De officier van justitie heeft zich op het standpunt gesteld dat de dagvaarding geldig en voldoende duidelijk is. De tenlastelegging vermeldt duidelijk dat het gaat om het lekken van namen van sollicitanten voor de functie van burgemeester. De reden dat de lijst (nog) niet is aangehecht is de bescherming van de privacy van de sollicitanten.

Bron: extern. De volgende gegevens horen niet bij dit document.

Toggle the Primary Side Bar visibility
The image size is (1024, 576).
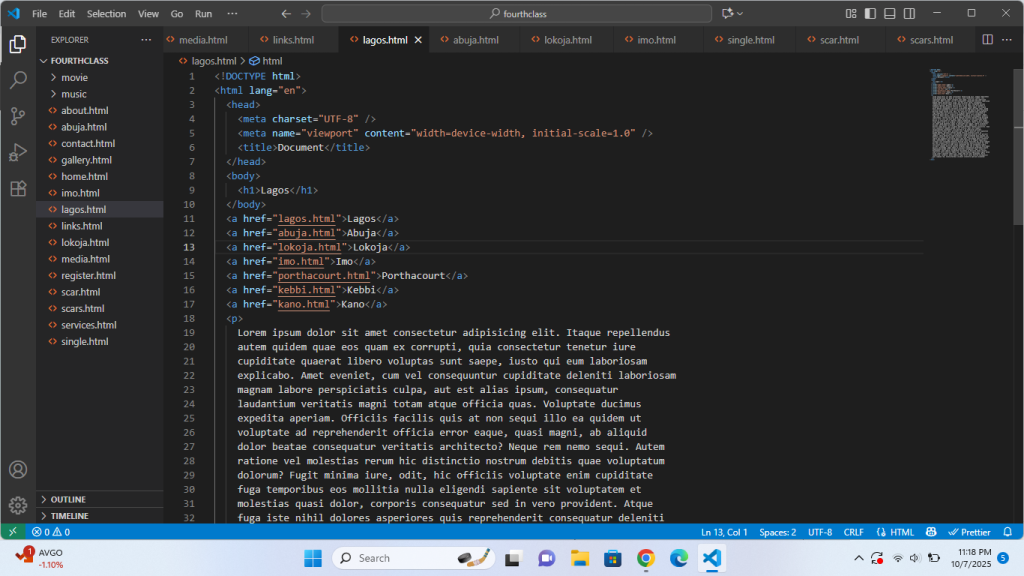pos(870,14)
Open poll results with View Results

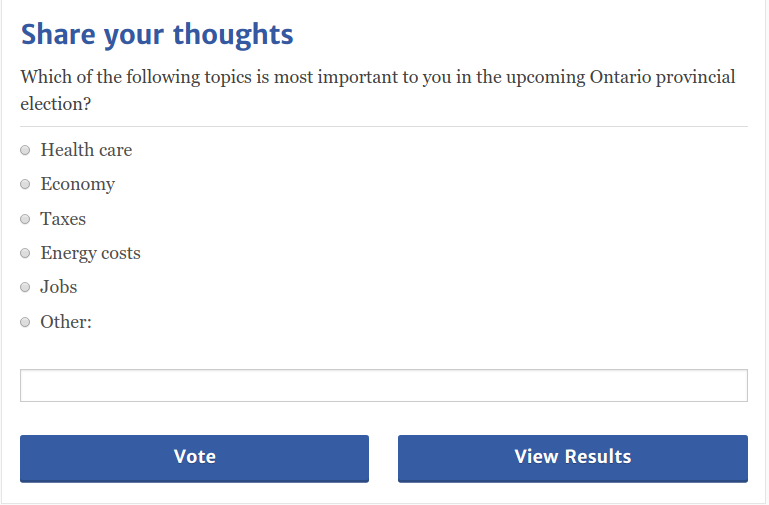coord(572,457)
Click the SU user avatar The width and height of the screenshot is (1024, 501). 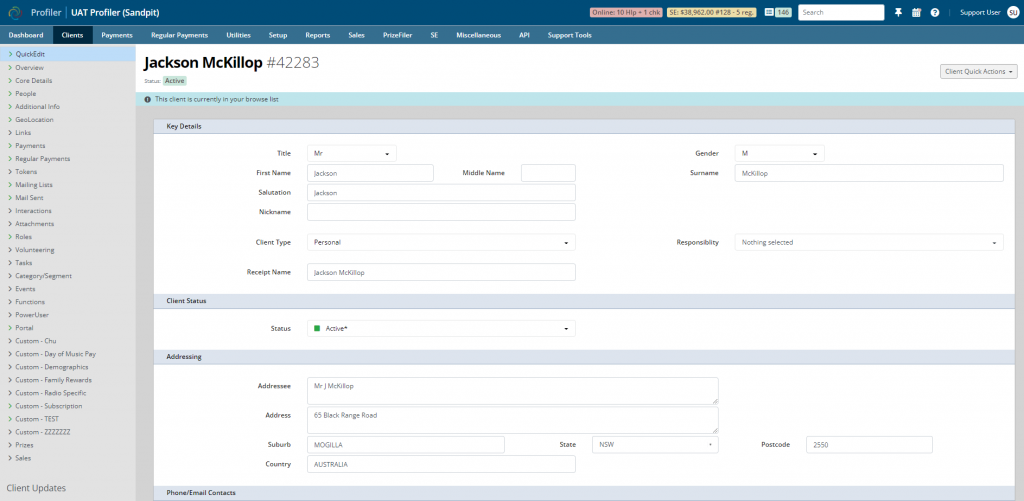coord(1011,12)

De rechtbank overweegt het volgende.
Het is aan de officier van justitie om een tenlastelegging op te stellen in de bewoordingen die zij dienstig acht voor de zaak, waarbij de omschrijving moet voldoen aan artikel 261 van het Wetboek van Strafvordering (hierna: Sv). De tenlastelegging bevat een verwijzing naar een lijst met namen van kandidaten die op de functie van burgemeester hadden gesolliciteerd, waarbij is vermeld dat deze lijst als bijlage aan de dagvaarding is gehecht. De officier van justitie heeft de lijst echter bewust niet als bijlage aan de dagvaarding gehecht. Dit maakt dat naar het oordeel van de rechtbank de tenlastelegging op dit moment en in de huidige vorm onvoldoende feitelijk is omschreven voor zover het de woorden betreft “welke vermeld staan op de lijst die als bijlage aan deze dagvaarding is gehecht”. De dagvaarding wordt op dat punt nietig verklaard. [1]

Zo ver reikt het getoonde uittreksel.